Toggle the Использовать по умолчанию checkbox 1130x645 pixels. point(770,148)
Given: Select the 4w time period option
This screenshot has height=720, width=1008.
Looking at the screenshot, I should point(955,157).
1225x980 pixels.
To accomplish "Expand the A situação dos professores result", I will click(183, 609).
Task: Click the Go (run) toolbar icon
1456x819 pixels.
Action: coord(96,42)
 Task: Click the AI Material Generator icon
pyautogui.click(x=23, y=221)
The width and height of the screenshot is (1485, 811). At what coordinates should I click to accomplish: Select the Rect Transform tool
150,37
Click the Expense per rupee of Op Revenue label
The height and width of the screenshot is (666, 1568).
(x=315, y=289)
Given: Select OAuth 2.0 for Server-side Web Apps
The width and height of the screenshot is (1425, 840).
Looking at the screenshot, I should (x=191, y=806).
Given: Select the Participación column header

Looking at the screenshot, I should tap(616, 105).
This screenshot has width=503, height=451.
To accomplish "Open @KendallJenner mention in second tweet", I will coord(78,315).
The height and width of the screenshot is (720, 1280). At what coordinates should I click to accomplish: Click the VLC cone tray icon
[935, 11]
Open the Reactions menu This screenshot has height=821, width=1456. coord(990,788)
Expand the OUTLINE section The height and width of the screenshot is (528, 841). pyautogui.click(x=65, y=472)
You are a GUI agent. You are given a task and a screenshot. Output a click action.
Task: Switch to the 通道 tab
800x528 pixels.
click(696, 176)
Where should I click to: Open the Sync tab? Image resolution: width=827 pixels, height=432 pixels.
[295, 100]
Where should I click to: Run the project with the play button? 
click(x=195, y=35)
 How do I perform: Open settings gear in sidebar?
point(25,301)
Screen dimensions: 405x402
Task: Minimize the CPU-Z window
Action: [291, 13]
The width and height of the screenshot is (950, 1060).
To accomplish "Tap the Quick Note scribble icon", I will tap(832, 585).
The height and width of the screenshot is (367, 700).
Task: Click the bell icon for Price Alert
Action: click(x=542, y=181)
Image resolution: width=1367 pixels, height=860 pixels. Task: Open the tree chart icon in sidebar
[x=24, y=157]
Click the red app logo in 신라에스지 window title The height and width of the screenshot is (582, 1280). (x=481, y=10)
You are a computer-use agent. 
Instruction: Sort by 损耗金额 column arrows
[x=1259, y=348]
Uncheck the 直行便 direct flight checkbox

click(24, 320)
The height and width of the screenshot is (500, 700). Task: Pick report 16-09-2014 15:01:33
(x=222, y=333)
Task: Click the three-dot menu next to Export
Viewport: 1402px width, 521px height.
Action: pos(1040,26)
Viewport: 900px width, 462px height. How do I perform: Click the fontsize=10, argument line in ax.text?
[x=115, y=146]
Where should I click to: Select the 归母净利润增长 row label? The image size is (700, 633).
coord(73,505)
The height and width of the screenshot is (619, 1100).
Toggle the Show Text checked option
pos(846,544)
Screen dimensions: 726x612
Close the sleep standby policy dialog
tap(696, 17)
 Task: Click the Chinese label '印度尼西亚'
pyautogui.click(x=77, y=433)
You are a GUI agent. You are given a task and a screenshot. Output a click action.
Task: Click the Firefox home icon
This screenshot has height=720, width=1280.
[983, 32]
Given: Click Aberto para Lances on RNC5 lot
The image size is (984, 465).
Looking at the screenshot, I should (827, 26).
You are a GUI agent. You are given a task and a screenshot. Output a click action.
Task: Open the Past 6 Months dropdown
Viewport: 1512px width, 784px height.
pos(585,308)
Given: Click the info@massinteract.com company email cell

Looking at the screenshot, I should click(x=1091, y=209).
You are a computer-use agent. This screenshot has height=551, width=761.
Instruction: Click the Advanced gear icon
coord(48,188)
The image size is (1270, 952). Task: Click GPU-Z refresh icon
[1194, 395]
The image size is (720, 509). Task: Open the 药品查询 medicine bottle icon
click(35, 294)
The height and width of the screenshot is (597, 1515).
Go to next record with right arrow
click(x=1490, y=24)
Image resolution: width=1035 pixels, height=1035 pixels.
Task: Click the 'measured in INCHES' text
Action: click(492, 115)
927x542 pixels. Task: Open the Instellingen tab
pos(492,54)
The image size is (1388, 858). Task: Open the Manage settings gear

What to produce → Can you reproduce the items from the line with "Where should I click to: Open" up to and including the line with "pyautogui.click(x=77, y=433)", putting "side panel" in place of "sidebar" and leaving everything else as it stands?

Full response →
Where should I click to: Open the Sync tab? Image resolution: width=827 pixels, height=432 pixels.
[295, 100]
Where should I click to: Run the project with the play button? 
click(x=195, y=35)
 How do I perform: Open settings gear in side panel?
point(25,301)
Screen dimensions: 405x402
Task: Minimize the CPU-Z window
Action: [291, 13]
The width and height of the screenshot is (950, 1060).
To accomplish "Tap the Quick Note scribble icon", I will tap(832, 585).
The height and width of the screenshot is (367, 700).
Task: Click the bell icon for Price Alert
Action: click(x=542, y=181)
Image resolution: width=1367 pixels, height=860 pixels. Task: Open the tree chart icon in side panel
[x=24, y=157]
Click the red app logo in 신라에스지 window title The height and width of the screenshot is (582, 1280). (x=481, y=10)
You are a computer-use agent. 
Instruction: Sort by 损耗金额 column arrows
[x=1259, y=348]
Uncheck the 直行便 direct flight checkbox

click(24, 320)
The height and width of the screenshot is (500, 700). Task: Pick report 16-09-2014 15:01:33
(x=222, y=333)
Task: Click the three-dot menu next to Export
Viewport: 1402px width, 521px height.
Action: pos(1040,26)
Viewport: 900px width, 462px height. How do I perform: Click the fontsize=10, argument line in ax.text?
[x=115, y=146]
Where should I click to: Select the 归母净利润增长 row label? The image size is (700, 633).
coord(73,505)
The height and width of the screenshot is (619, 1100).
Toggle the Show Text checked option
pos(846,544)
Screen dimensions: 726x612
Close the sleep standby policy dialog
tap(696, 17)
 Task: Click the Chinese label '印度尼西亚'
pyautogui.click(x=77, y=433)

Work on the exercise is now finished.